→ **YOUR GOAL**: Records follow. Print exactly the lines from the one that has "At what coordinates" through the one that has "The width and height of the screenshot is (840, 625).", inclusive, and omit the pictures.

Collected data:
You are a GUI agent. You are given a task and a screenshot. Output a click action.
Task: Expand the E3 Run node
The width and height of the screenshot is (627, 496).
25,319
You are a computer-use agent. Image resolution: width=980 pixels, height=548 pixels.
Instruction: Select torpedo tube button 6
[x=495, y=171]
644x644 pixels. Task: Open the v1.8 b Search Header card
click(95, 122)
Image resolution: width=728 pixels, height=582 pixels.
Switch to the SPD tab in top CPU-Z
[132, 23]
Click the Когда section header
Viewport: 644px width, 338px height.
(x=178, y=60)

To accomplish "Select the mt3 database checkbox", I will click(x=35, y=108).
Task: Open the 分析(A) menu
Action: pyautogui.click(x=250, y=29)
==
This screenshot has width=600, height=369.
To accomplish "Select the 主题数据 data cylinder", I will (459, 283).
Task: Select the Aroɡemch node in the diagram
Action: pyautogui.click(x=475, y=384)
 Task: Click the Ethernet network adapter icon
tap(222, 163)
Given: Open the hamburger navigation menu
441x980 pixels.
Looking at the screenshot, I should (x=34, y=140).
---
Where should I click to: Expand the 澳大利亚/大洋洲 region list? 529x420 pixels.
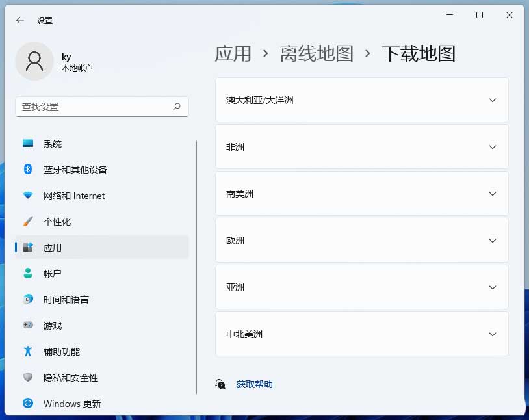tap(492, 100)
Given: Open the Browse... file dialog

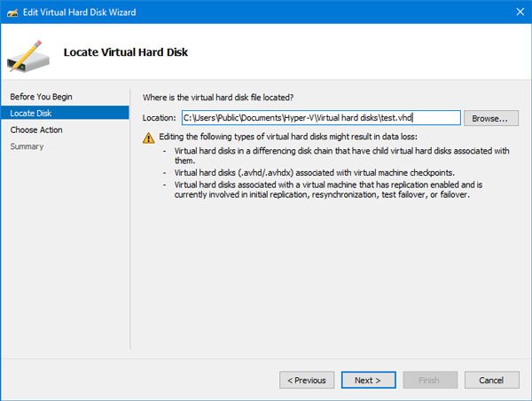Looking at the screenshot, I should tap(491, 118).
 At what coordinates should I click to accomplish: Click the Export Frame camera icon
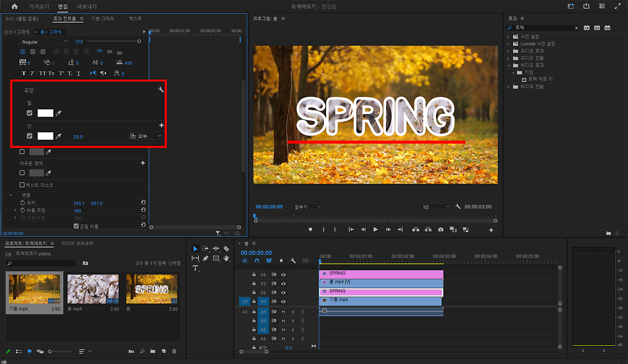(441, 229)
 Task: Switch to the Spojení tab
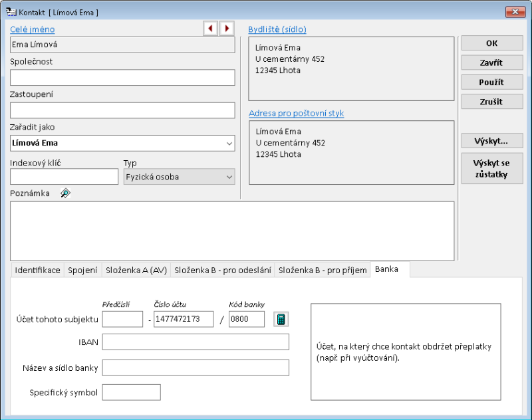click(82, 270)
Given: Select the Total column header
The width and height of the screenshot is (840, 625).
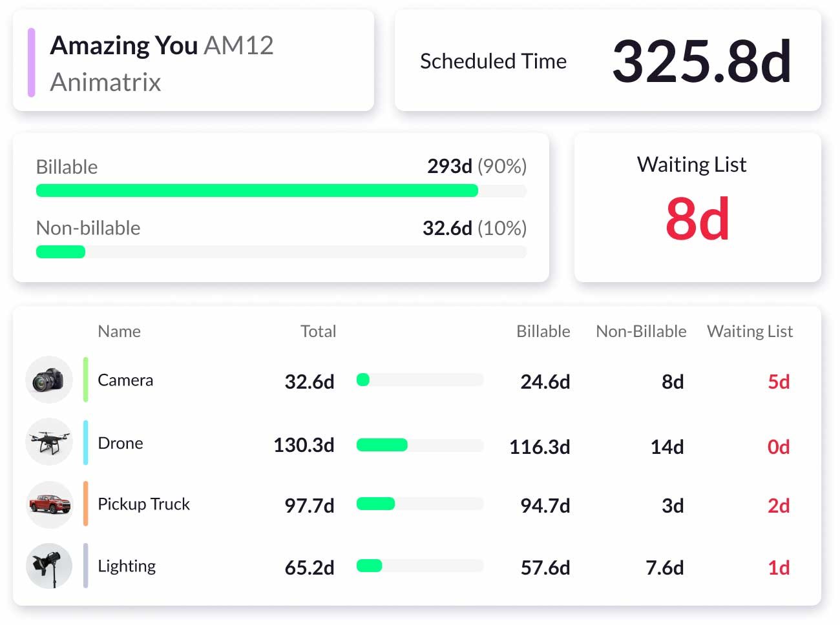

→ **TASK RESULT**:
 At what coordinates should I click to accomplish: Click the Export Frame camera icon
(441, 229)
 Task: Switch to the Spojení tab
click(82, 270)
Given: Select the Total column header
The width and height of the screenshot is (840, 625).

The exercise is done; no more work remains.